• Written problem: Reproduce the lines below exactly, starting with the line that contains "Click the scrollbar track below the thumb" and going on through the line that contains "Click the API".

• Entries on target coordinates:
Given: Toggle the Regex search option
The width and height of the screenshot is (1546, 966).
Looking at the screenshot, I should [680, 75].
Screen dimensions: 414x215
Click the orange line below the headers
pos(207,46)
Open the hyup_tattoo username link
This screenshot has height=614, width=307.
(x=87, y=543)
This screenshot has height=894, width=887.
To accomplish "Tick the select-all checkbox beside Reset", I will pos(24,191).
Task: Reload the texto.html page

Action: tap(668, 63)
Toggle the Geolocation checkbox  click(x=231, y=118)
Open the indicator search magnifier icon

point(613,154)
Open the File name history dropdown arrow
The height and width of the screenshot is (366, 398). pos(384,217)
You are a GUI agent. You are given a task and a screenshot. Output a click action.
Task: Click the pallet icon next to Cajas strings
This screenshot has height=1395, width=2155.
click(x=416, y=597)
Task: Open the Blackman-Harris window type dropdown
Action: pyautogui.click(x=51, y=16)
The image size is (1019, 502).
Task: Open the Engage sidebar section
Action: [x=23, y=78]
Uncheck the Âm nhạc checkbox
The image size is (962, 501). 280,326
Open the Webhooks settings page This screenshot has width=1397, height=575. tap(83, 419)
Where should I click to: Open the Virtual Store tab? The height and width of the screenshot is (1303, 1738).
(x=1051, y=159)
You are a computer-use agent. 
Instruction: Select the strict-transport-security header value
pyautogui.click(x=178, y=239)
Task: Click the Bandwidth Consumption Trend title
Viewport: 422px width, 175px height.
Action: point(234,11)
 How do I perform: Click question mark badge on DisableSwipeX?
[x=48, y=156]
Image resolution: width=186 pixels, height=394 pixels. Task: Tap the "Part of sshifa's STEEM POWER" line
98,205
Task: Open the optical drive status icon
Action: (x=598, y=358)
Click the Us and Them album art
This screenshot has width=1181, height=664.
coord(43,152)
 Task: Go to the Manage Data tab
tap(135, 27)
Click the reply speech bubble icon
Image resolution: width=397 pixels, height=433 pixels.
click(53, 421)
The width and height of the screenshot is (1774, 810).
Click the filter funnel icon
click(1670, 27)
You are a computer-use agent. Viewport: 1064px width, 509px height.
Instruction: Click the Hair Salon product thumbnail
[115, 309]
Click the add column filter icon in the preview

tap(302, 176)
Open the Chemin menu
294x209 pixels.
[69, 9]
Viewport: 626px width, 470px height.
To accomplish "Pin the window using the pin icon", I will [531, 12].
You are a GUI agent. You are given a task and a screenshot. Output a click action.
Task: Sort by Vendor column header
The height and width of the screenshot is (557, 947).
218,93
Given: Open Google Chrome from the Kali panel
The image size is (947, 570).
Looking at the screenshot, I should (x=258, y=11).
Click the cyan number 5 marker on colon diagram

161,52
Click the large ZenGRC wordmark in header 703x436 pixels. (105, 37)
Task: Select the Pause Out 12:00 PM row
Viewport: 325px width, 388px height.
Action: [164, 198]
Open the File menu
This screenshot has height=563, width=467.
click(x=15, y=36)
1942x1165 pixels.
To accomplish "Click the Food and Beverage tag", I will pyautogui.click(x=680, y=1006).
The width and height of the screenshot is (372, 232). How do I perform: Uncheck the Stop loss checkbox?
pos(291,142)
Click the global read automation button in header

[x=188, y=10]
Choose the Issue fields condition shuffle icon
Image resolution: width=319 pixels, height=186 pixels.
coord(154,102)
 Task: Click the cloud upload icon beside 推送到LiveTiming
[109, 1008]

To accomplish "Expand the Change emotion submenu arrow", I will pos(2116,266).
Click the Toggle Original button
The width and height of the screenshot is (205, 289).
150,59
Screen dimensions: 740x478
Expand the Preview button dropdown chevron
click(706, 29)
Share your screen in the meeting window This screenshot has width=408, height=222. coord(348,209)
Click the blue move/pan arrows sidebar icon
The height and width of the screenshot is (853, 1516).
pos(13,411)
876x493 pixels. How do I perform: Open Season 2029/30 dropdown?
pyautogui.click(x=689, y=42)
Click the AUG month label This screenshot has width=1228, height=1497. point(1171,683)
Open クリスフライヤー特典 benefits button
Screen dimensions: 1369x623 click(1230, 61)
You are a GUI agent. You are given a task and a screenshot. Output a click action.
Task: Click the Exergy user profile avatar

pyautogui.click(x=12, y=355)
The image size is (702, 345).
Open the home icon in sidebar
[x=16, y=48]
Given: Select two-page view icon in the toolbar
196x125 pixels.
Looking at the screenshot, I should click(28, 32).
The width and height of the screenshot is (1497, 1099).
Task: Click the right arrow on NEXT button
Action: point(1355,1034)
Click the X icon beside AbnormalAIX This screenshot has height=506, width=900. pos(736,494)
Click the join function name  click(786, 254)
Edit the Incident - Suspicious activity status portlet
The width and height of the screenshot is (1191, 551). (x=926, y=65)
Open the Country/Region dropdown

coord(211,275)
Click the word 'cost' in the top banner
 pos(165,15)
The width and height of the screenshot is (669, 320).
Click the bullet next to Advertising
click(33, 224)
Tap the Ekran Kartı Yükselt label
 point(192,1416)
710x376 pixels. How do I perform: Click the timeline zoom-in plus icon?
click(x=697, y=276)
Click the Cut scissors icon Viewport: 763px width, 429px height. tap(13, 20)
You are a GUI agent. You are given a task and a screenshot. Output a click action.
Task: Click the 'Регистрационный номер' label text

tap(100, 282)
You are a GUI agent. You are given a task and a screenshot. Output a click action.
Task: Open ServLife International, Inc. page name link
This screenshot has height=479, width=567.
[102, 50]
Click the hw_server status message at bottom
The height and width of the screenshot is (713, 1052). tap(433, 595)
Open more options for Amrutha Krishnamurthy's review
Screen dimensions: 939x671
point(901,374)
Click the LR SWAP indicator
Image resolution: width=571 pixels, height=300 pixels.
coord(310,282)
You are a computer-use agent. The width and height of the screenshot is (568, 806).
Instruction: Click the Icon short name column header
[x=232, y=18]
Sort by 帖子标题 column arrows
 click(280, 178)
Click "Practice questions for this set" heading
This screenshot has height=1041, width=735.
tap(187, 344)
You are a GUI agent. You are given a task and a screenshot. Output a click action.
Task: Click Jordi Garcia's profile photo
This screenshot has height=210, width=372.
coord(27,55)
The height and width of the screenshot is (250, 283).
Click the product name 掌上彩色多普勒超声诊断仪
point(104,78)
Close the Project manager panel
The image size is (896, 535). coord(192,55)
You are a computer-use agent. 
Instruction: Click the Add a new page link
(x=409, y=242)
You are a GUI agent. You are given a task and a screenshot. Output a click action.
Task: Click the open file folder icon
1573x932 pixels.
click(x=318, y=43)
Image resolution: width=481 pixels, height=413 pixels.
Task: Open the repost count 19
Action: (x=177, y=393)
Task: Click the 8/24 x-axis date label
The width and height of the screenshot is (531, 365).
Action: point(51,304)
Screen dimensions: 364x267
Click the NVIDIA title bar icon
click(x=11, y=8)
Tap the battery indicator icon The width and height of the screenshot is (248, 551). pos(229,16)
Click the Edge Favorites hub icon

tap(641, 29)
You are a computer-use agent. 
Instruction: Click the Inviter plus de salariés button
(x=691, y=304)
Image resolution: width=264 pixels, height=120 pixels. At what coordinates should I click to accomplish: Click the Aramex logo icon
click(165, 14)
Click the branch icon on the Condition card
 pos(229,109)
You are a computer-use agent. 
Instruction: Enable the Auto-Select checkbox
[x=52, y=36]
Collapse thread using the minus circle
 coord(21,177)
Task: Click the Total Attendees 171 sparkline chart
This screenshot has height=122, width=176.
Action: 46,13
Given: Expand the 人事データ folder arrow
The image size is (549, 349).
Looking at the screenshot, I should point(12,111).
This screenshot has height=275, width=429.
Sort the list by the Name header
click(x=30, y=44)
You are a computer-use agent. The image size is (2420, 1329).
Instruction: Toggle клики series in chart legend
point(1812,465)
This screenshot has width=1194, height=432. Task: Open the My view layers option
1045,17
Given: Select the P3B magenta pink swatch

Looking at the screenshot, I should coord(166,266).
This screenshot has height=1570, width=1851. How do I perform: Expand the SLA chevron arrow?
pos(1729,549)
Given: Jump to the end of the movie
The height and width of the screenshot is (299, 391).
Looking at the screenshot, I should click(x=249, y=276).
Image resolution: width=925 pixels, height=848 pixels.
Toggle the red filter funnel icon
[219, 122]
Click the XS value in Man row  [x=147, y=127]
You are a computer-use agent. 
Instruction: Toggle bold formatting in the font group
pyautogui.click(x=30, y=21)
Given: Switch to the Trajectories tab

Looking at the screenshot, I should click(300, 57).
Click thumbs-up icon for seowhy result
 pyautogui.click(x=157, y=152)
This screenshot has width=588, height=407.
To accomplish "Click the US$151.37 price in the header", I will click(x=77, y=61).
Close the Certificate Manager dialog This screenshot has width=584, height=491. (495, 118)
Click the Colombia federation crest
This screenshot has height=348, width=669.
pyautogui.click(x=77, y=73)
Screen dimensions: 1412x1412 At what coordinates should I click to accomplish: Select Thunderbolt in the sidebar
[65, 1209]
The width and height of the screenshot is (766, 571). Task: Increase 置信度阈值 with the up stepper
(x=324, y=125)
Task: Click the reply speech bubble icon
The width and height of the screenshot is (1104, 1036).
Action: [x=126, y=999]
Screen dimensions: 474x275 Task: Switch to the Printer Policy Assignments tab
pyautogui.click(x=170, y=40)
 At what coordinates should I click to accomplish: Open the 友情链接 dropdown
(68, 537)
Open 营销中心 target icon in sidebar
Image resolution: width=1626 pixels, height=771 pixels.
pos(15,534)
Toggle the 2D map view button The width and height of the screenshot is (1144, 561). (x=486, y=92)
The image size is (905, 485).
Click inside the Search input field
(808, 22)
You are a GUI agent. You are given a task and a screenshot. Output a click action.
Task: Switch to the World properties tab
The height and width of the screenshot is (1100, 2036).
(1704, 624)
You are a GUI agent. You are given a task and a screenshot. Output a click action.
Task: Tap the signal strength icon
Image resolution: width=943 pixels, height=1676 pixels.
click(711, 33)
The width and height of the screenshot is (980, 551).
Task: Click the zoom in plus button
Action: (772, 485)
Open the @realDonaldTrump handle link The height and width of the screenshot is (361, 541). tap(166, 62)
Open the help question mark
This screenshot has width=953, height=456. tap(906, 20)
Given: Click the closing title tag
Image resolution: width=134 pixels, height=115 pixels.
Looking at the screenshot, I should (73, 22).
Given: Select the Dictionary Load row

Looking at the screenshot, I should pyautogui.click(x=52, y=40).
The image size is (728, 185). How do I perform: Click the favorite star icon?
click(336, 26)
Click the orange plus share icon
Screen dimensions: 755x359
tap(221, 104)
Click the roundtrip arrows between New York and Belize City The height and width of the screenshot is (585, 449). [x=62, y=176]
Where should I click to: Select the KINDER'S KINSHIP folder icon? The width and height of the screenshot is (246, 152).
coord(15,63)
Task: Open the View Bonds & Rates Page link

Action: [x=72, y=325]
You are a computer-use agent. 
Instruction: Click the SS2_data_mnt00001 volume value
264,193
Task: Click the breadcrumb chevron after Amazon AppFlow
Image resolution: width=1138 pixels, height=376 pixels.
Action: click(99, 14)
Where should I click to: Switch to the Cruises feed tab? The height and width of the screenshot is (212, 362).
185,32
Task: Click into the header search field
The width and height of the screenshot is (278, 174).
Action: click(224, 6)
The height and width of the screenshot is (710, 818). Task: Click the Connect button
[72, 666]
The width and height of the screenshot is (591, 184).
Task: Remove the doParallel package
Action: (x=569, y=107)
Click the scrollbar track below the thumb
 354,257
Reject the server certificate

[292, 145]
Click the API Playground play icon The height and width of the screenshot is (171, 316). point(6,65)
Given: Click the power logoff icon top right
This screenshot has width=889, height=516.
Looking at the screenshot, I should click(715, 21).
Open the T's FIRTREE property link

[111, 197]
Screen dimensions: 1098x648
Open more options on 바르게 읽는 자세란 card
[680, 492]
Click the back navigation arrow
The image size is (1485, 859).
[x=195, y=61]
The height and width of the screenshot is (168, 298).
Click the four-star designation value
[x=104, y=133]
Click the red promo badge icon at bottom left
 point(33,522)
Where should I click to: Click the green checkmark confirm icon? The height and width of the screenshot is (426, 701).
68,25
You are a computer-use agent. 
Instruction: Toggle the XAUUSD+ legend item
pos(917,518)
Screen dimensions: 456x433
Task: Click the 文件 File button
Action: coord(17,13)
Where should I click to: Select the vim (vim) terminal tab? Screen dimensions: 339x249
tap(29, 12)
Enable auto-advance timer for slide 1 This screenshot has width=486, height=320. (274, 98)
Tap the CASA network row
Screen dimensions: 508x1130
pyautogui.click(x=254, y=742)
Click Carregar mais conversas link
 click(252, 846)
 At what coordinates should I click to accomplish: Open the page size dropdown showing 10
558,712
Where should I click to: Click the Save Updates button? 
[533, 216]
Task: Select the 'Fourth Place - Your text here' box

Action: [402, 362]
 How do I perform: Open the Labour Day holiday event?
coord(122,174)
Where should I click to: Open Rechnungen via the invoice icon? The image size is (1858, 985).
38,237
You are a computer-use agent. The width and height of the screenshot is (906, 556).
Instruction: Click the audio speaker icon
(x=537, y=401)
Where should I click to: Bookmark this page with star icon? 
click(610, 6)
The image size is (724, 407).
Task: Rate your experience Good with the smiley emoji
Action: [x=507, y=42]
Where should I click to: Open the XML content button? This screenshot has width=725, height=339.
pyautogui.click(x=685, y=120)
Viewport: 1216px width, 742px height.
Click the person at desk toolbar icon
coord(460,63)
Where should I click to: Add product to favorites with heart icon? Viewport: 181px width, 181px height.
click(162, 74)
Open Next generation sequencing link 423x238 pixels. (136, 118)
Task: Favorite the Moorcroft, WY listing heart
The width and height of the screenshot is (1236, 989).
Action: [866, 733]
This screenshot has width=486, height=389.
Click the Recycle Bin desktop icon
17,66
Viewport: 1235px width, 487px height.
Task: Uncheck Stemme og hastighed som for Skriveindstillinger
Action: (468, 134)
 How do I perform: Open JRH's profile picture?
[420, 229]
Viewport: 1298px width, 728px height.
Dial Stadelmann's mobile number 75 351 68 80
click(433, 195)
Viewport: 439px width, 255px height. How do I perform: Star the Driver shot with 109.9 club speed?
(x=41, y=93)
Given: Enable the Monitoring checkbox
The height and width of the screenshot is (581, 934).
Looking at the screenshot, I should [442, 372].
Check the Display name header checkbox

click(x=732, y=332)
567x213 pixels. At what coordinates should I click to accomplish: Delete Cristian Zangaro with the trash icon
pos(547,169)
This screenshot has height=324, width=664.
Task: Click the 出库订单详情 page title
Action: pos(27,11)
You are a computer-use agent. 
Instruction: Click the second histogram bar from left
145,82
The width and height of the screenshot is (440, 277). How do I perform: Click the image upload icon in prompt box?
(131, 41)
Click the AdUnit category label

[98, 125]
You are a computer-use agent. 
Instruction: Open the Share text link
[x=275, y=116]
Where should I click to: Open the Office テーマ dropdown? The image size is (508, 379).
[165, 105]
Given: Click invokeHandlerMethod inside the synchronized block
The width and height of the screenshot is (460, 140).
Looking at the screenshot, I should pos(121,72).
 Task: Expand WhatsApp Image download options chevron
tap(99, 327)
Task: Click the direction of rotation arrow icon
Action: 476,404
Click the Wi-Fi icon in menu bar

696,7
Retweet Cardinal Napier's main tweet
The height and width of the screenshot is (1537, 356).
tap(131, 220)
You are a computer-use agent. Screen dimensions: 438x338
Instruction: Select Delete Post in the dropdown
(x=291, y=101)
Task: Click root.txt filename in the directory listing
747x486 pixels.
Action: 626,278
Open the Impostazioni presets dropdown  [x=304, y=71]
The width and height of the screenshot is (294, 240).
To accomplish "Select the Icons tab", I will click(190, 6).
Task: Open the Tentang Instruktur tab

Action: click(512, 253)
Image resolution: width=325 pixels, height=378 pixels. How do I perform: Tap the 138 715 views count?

• Solution:
Click the scrollbar track below the thumb
 354,257
Reject the server certificate

[292, 145]
Click the API Playground play icon The height and width of the screenshot is (171, 316). point(6,65)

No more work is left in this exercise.